Records drawn from a dataset:

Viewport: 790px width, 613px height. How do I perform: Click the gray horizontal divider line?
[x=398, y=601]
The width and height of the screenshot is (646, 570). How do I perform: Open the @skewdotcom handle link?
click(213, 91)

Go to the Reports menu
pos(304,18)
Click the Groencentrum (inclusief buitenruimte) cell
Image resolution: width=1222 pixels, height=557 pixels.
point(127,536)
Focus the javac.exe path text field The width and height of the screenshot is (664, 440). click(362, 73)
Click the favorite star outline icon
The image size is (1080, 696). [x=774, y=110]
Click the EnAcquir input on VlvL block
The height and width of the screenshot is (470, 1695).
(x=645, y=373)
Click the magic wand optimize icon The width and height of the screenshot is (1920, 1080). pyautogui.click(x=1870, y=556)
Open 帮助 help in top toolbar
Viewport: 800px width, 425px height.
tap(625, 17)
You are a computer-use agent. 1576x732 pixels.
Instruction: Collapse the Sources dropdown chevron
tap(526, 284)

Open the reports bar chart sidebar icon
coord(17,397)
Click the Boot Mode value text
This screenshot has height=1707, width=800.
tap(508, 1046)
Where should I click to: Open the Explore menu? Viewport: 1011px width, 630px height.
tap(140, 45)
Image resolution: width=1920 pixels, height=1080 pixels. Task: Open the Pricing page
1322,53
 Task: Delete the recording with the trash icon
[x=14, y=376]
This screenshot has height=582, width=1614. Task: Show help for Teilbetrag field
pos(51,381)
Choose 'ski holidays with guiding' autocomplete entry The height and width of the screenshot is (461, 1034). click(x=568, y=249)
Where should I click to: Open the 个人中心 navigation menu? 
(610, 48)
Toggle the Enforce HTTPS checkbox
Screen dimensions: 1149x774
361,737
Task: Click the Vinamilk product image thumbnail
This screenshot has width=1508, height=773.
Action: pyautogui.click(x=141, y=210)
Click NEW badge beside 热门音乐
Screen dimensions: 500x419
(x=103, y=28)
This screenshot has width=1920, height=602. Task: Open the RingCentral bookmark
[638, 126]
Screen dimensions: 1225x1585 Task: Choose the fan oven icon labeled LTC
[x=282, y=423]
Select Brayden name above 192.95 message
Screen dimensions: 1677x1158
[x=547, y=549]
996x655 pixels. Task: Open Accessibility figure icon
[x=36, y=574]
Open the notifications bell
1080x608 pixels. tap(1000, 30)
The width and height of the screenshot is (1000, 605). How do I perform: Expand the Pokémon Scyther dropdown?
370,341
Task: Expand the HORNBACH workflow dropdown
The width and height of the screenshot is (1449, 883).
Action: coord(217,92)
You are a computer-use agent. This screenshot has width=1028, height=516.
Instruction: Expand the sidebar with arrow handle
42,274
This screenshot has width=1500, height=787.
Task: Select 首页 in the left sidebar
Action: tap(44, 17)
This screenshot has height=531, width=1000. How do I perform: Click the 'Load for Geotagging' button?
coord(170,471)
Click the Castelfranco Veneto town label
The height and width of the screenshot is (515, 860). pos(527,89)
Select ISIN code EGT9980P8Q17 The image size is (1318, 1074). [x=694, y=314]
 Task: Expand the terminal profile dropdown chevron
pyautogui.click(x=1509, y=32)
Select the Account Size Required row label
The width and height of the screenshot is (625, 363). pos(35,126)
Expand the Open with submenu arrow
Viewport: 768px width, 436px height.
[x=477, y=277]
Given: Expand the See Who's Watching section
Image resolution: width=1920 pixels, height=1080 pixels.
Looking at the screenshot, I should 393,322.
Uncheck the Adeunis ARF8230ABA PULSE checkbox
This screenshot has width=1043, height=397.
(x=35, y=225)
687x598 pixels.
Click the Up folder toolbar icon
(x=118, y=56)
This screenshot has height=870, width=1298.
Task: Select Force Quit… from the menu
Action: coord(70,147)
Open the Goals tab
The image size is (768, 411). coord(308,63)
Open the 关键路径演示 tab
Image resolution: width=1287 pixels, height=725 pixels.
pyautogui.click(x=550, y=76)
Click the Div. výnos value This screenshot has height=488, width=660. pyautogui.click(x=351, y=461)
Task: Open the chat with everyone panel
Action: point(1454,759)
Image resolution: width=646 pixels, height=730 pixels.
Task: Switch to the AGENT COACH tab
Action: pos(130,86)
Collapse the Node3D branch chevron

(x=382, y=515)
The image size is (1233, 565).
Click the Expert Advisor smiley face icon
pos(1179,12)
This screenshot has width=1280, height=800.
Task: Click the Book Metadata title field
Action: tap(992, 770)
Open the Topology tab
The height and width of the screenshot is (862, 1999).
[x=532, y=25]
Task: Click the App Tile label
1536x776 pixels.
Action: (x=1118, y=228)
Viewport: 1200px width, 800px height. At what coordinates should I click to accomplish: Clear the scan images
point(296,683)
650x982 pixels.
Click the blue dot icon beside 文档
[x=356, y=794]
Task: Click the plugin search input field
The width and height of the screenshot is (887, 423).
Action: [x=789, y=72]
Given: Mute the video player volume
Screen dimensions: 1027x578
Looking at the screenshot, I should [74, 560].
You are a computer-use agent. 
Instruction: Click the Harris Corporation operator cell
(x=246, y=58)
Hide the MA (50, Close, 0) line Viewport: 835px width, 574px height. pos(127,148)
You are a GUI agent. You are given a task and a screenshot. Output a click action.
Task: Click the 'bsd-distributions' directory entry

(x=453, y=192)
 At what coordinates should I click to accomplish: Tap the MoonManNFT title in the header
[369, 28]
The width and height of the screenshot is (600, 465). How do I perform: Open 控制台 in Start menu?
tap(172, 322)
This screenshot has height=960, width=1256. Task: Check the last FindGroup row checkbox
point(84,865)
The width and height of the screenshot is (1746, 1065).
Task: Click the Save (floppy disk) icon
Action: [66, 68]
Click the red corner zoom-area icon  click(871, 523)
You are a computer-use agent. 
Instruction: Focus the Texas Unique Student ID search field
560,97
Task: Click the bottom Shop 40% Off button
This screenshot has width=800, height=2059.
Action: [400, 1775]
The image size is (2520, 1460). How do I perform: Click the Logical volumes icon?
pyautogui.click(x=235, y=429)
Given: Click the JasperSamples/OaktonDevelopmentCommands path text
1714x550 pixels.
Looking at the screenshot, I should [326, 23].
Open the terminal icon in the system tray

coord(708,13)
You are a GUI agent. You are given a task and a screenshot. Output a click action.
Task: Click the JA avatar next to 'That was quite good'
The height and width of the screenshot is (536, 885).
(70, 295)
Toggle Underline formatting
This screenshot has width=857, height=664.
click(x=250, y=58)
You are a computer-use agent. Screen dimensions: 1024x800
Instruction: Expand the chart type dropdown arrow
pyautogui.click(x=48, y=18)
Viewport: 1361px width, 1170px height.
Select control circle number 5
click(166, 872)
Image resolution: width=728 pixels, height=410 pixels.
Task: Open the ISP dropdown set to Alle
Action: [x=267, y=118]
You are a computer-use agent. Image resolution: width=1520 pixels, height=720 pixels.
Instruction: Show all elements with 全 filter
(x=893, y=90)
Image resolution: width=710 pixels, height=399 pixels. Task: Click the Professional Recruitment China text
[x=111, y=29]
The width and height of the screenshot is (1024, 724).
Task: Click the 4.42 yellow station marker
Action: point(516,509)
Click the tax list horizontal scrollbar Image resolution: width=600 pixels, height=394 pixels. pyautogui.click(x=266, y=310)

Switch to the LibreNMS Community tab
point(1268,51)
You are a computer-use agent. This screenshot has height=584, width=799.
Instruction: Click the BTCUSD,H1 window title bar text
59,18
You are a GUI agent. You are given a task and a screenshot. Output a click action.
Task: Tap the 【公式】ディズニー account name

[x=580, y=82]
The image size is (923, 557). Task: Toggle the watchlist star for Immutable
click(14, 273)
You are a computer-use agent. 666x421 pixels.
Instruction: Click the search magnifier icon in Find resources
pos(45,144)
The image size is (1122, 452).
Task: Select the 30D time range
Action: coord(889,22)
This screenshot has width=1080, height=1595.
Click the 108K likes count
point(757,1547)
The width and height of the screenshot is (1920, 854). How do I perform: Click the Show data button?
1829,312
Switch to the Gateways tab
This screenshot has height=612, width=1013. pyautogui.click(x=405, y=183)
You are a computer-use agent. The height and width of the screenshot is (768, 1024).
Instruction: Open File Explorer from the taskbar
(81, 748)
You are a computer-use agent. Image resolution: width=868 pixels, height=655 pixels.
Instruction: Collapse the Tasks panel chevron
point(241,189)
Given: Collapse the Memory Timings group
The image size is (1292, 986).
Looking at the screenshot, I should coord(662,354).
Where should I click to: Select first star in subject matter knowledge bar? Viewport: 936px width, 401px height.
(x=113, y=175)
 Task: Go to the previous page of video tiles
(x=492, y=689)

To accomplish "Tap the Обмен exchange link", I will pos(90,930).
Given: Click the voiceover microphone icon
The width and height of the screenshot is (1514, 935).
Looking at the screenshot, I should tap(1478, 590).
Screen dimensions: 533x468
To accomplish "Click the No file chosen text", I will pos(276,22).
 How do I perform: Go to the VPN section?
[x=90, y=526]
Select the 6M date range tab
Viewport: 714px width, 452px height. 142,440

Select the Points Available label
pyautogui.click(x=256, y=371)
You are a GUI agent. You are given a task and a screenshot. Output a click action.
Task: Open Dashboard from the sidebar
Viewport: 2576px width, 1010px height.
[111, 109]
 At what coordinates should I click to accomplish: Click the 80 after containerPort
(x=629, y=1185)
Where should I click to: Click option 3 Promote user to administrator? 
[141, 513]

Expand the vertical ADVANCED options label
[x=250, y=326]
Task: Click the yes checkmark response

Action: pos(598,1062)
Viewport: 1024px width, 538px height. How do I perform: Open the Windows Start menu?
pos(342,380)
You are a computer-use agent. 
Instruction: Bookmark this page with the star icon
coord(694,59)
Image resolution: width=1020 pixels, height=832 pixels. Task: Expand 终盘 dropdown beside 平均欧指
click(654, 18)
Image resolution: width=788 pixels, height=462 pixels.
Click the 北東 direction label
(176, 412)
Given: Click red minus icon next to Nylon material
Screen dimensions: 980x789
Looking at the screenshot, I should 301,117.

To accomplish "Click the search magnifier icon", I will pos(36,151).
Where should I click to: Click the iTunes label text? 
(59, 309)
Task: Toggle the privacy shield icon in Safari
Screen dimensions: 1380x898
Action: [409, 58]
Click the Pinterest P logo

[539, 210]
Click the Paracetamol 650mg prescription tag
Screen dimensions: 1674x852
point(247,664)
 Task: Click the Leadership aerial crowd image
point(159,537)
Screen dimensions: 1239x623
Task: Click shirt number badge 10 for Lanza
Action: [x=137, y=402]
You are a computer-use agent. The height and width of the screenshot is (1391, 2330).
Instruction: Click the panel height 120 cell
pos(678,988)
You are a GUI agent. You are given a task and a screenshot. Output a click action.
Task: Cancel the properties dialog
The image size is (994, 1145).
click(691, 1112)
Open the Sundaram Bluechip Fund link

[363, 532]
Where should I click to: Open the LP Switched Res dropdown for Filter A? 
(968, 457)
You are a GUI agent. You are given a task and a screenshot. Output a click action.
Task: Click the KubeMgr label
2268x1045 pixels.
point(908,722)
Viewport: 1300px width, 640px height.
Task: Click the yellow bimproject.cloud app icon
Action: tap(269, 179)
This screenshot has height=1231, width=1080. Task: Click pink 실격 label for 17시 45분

• WHAT THE TASK REQUIRES
An exact restatement of the lines from the one with "is (1391, 2330)." through the last line of the data is the only acceptable answer.

• RESPONSE TO THE TASK
You are a computer-use agent. The height and width of the screenshot is (1391, 2330).
Instruction: Click the panel height 120 cell
pos(678,988)
You are a GUI agent. You are given a task and a screenshot. Output a click action.
Task: Cancel the properties dialog
The image size is (994, 1145).
click(691, 1112)
Open the Sundaram Bluechip Fund link

[363, 532]
Where should I click to: Open the LP Switched Res dropdown for Filter A? 
(968, 457)
You are a GUI agent. You are given a task and a screenshot. Output a click action.
Task: Click the KubeMgr label
2268x1045 pixels.
point(908,722)
Viewport: 1300px width, 640px height.
Task: Click the yellow bimproject.cloud app icon
Action: tap(269, 179)
This screenshot has height=1231, width=1080. Task: Click pink 실격 label for 17시 45분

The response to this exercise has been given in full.